▸ **WORK REQUEST**
Each line below that includes the word "Buck" is to be reported.
-.-.-
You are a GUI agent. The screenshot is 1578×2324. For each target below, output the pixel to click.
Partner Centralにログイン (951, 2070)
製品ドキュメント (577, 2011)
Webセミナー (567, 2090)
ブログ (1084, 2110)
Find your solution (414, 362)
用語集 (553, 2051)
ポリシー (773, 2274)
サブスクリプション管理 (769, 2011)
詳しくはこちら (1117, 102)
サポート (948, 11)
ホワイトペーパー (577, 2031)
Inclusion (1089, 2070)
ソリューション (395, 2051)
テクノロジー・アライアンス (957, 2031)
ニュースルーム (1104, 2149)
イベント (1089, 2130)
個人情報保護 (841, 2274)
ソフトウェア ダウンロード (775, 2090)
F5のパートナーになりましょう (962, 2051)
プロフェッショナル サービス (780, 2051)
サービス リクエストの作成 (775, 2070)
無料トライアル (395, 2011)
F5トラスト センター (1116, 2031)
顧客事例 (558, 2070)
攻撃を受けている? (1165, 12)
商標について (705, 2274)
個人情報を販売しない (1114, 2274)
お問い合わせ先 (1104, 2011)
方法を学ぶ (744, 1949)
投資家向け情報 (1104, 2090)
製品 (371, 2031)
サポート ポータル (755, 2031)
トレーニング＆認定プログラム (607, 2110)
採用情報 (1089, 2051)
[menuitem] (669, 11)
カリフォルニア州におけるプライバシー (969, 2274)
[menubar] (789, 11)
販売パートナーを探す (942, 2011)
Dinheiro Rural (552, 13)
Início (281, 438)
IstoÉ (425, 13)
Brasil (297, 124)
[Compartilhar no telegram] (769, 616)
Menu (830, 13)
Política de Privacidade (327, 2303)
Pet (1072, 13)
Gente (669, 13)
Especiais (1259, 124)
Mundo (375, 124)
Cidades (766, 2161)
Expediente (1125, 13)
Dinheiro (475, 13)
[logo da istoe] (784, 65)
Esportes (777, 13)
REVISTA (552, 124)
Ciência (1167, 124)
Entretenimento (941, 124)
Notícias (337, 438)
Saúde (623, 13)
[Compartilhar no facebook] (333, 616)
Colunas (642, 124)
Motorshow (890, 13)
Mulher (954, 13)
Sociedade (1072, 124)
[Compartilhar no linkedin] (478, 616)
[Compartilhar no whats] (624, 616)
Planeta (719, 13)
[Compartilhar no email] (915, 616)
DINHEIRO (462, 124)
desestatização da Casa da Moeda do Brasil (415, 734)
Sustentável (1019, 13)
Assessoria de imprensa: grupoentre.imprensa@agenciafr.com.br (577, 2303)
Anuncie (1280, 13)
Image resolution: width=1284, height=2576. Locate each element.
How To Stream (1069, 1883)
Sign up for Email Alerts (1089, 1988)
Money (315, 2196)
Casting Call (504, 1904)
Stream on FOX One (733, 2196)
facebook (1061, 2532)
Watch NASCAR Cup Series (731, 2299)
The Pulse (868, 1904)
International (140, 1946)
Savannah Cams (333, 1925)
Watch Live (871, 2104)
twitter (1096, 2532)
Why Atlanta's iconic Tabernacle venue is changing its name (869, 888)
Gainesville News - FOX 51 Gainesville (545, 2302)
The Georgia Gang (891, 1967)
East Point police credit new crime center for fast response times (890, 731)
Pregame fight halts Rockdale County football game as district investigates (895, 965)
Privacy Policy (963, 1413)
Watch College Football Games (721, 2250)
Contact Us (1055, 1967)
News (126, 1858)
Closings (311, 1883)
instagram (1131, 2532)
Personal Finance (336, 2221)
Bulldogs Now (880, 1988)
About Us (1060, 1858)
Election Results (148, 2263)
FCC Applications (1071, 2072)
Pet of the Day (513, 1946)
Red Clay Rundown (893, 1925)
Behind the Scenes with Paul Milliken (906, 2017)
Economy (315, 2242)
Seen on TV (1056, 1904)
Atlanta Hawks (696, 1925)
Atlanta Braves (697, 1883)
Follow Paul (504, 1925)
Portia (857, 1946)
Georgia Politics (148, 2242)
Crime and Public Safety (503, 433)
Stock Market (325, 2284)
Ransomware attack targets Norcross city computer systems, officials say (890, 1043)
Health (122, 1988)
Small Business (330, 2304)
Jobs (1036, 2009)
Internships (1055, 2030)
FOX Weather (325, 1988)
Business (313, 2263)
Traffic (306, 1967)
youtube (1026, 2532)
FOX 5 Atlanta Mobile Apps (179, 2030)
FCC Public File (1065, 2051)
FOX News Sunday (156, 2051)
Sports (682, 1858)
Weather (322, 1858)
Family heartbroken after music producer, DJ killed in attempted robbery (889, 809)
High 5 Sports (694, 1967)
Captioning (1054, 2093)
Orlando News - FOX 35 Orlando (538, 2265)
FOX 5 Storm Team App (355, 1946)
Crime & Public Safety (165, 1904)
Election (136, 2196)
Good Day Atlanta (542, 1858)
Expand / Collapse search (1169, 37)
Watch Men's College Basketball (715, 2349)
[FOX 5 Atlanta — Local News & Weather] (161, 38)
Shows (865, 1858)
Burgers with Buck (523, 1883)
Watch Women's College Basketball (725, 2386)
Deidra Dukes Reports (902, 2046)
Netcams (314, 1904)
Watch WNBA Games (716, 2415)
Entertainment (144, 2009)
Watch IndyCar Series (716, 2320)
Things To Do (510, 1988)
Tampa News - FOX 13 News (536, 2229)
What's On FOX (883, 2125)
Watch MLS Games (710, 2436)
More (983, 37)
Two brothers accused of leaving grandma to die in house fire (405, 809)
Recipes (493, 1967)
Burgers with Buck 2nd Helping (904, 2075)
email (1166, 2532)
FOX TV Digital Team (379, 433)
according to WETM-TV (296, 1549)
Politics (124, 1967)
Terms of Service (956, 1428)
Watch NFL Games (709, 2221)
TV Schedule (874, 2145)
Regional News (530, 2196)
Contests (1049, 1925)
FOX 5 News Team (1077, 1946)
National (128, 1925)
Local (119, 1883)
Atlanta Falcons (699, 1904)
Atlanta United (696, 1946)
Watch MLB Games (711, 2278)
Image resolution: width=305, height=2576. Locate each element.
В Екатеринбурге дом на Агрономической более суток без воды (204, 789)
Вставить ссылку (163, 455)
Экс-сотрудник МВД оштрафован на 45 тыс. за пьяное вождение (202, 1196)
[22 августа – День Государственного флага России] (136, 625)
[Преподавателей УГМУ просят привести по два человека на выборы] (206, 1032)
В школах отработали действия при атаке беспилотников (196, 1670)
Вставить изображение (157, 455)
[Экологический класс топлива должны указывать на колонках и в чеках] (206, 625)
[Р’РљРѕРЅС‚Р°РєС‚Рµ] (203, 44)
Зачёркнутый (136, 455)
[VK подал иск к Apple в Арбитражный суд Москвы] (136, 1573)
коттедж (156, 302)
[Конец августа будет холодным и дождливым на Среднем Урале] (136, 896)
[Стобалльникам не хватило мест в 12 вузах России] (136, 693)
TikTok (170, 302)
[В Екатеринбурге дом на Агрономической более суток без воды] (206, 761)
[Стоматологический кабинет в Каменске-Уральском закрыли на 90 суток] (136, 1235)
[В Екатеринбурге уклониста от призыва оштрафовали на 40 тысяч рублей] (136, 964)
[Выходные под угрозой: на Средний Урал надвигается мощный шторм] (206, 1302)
-.-.-
▸ **RESULT**
Burgers with Buck (523, 1883)
Burgers with Buck 2nd Helping (904, 2075)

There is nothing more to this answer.